Don’t give up (and don’t resort to carrying a tripod everywhere). iMovie can stabilize your video after the fact—one of its most amazing features.

And stabilization isn’t the only way iMovie can fix your footage, either. The Adjust tool lets you make slight or gigantic changes to the white balance, skin-tone balance, brightness, saturation, and other image qualities of any clip.

For example, if a shot looks too dark and murky, you can bring details out of the shadows without blowing out the highlights. If the snow in a skiing shot looks too bluish, you can de-blue it. If the colors don’t pop quite enough in the shot of a winning soccer goal, you can boost their saturation levels.
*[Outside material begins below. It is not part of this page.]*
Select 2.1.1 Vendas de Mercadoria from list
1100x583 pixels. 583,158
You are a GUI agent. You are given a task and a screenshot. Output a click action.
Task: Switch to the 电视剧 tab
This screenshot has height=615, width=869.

In addition, iMovie offers two other features that make up for human error:

Best of all, iMovie does most of this—color fixes, cropping, and rotating—instantaneously and nondestructively. That is, you don’t have to wait around while iMovie renders (processes) your edits, which makes joyous, real-time experimentation possible. (Stabilization is the major exception to the instantaneous thing, but that doesn’t make the results any less impressive.) Furthermore, you’re never actually making changes to your original clips—you can restore the original video anytime you like.

This chapter introduces you to all of iMovie’s more subtle video effects.

Say what you will about iMovie, one thing’s for sure: It has powers that leave other “beginner” video-editing programs panting with envy. It’s filled with tools you’d historically find only in professional editing programs. iMovie inherited its stabilization feature, for example, from Apple’s $1,000 Final Cut Pro software. Its rolling shutter fix was built for Final Cut, too—but only as a separately sold plug-in. (That’s right, you’re getting a feature that Final Cut users had to pay for, for free. How’s that for a deal?)

Video stabilization works by analyzing every frame in a clip, recognizing the changes in both camera position (movement up, down, left, or right) and camera rotation. Once it figures that bit out, it knows how to slide and rotate your clips to iron out the shakes.

You need to know three things about how iMovie does all this:

First, iMovie won’t let you stabilize clips in your Event browser. It saves the analysis work for clips added to a project.

Secondly, and unfortunately, this sort of analysis takes a long time—roughly 1–2 minutes for every minute of video (more or less, depending on your Mac’s speed). The results, however, are worth it. The stabilization feature works absolute magic on most jerky, bumpy handheld footage. It works so well, in fact, that it can look positively creepy, as though you were floating along on a magic carpet.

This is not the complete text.